*What needs to be done*:
Output as a JSON list of strings, one per line, the lines of the data below, starting with the line containing "Locate an element" and continuing through the end of the data, both ends included and blank lines omitted. Omit the pictures from the output.
═══ Excerpted records
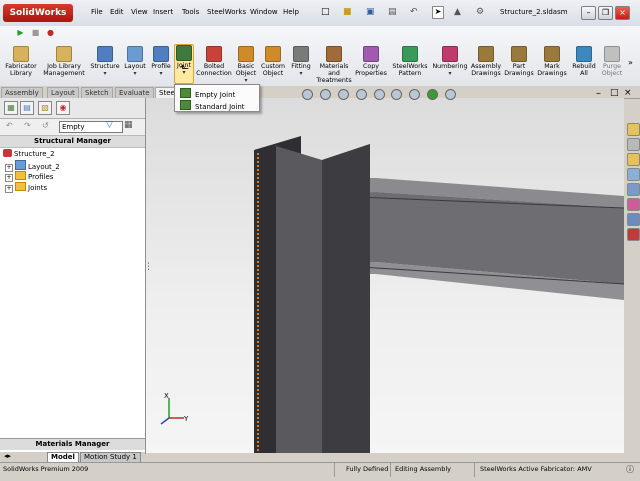  Describe the element at coordinates (433, 94) in the screenshot. I see `appearance-icon` at that location.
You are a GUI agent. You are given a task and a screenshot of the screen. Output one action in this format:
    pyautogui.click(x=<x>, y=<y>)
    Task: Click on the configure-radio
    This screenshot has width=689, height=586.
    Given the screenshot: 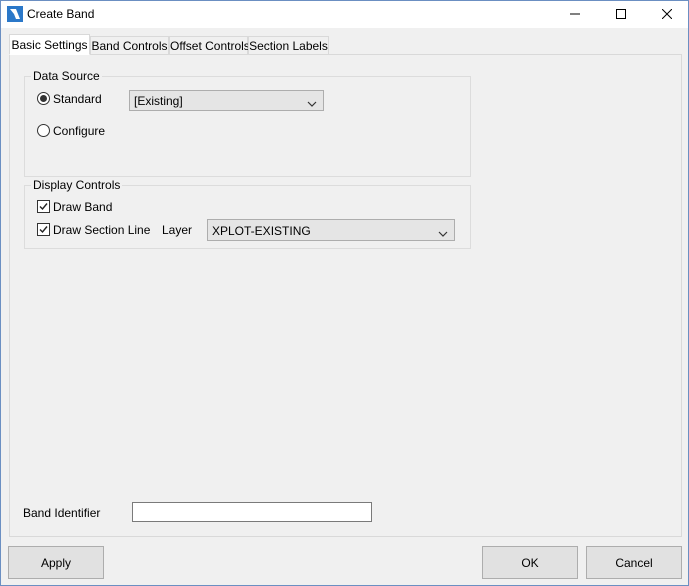 What is the action you would take?
    pyautogui.click(x=44, y=130)
    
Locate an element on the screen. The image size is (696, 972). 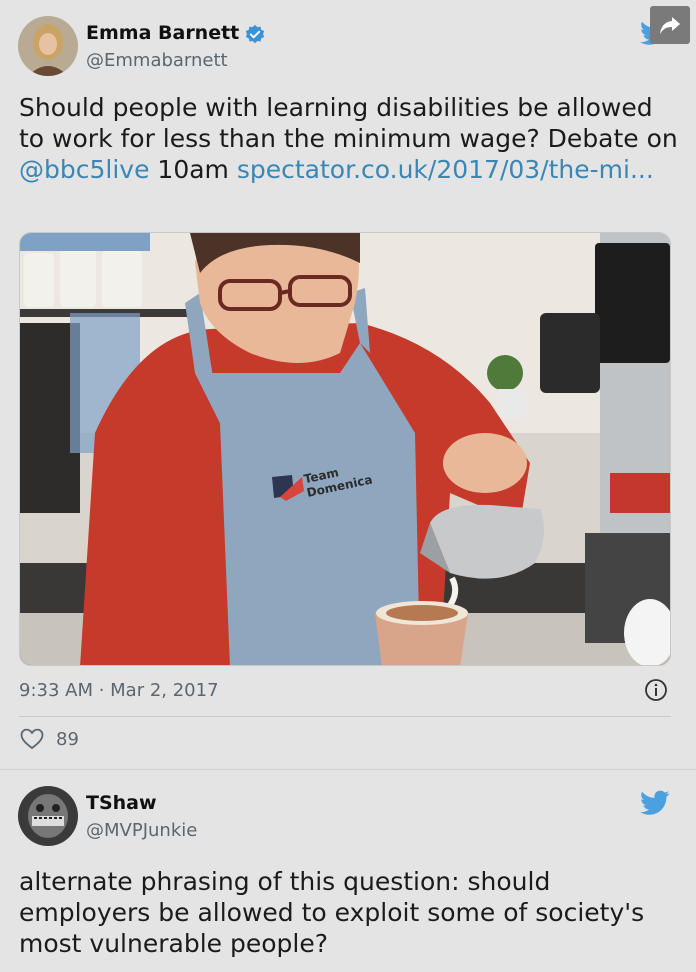
verified-badge-icon is located at coordinates (255, 34).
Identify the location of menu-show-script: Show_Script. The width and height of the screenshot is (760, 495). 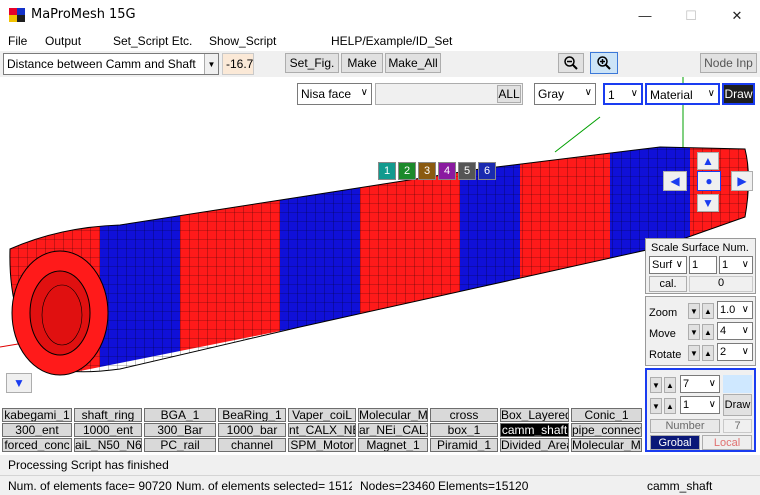
(242, 41).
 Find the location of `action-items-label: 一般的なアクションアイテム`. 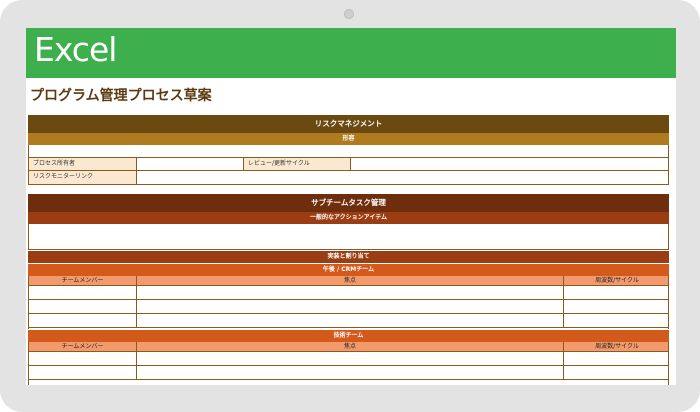

action-items-label: 一般的なアクションアイテム is located at coordinates (348, 218).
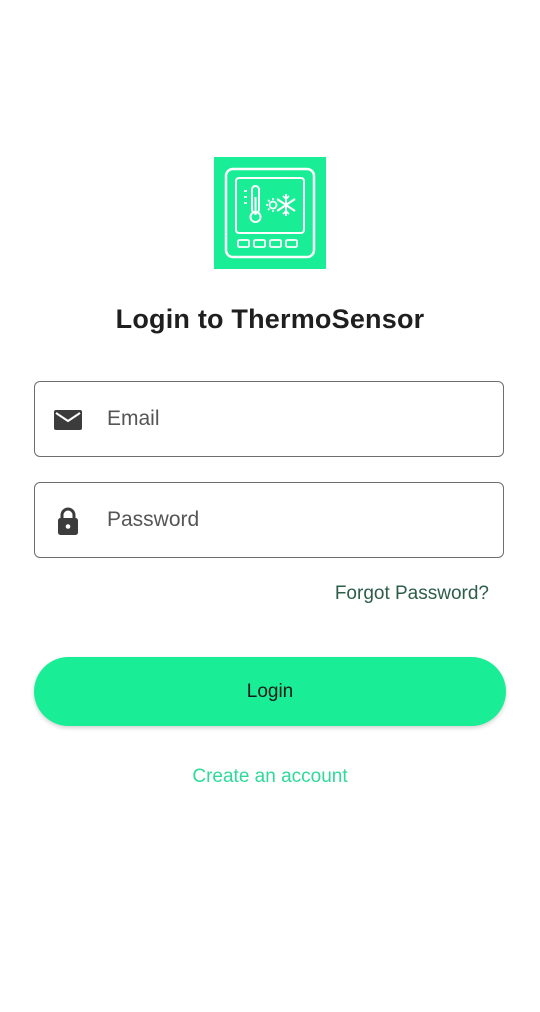 The width and height of the screenshot is (540, 1012). Describe the element at coordinates (270, 319) in the screenshot. I see `page-title: Login to ThermoSensor` at that location.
══════
*Solution*:
[
  "Locate an element on the screen. The image size is (696, 972). ",
  "verified-badge-icon is located at coordinates (255, 34).",
  "Identify the location of menu-show-script: Show_Script. The width and height of the screenshot is (760, 495). ",
  "(242, 41).",
  " Find the location of `action-items-label: 一般的なアクションアイテム`. ",
  "action-items-label: 一般的なアクションアイテム is located at coordinates (348, 218).",
  " The width and height of the screenshot is (540, 1012). Describe the element at coordinates (270, 319) in the screenshot. I see `page-title: Login to ThermoSensor` at that location."
]